__Your task__: Going through the material underneath, give only the number of lines that contain "will".

__Records for this exercise__:

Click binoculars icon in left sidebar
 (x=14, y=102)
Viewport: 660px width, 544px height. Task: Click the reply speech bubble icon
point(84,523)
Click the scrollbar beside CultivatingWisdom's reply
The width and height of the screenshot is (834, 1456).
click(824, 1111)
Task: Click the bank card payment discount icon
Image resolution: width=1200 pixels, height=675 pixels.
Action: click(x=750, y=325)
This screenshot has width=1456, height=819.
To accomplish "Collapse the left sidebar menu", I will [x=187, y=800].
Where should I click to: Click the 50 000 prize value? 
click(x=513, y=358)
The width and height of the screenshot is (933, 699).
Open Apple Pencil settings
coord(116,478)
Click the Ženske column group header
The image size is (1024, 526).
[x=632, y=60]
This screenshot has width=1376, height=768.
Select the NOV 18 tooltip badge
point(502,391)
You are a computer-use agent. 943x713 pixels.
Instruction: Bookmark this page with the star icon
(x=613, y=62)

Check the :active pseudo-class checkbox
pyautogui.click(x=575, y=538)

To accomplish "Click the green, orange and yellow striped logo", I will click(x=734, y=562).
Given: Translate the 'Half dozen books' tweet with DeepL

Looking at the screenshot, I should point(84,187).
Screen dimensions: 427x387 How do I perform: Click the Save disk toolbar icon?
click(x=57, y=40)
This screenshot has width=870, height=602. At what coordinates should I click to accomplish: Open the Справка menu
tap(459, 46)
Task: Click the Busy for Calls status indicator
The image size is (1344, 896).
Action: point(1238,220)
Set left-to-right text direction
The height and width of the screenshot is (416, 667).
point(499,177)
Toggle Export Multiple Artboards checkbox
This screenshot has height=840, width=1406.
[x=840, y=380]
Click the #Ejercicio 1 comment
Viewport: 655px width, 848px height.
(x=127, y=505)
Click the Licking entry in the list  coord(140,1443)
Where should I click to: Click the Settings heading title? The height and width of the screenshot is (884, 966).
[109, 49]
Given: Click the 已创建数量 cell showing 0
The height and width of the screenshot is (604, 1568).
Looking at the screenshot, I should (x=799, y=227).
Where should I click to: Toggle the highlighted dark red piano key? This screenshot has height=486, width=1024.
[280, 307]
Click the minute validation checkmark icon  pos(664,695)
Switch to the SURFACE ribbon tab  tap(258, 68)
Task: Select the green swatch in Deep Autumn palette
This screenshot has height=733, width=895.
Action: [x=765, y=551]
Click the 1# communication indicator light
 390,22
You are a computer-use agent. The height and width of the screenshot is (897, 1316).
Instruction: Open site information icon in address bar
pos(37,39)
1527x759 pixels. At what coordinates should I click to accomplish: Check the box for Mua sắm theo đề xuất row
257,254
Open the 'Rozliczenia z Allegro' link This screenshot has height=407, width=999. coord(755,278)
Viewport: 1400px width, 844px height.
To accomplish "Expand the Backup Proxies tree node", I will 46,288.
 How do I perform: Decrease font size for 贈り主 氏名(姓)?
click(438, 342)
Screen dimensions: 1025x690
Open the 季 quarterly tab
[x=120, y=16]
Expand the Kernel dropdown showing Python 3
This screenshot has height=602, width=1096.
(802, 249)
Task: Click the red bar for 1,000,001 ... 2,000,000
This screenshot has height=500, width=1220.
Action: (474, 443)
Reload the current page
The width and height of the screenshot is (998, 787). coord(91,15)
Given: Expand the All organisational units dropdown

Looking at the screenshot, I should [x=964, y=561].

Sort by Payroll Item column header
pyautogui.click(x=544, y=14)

__Answer to the exercise__: 3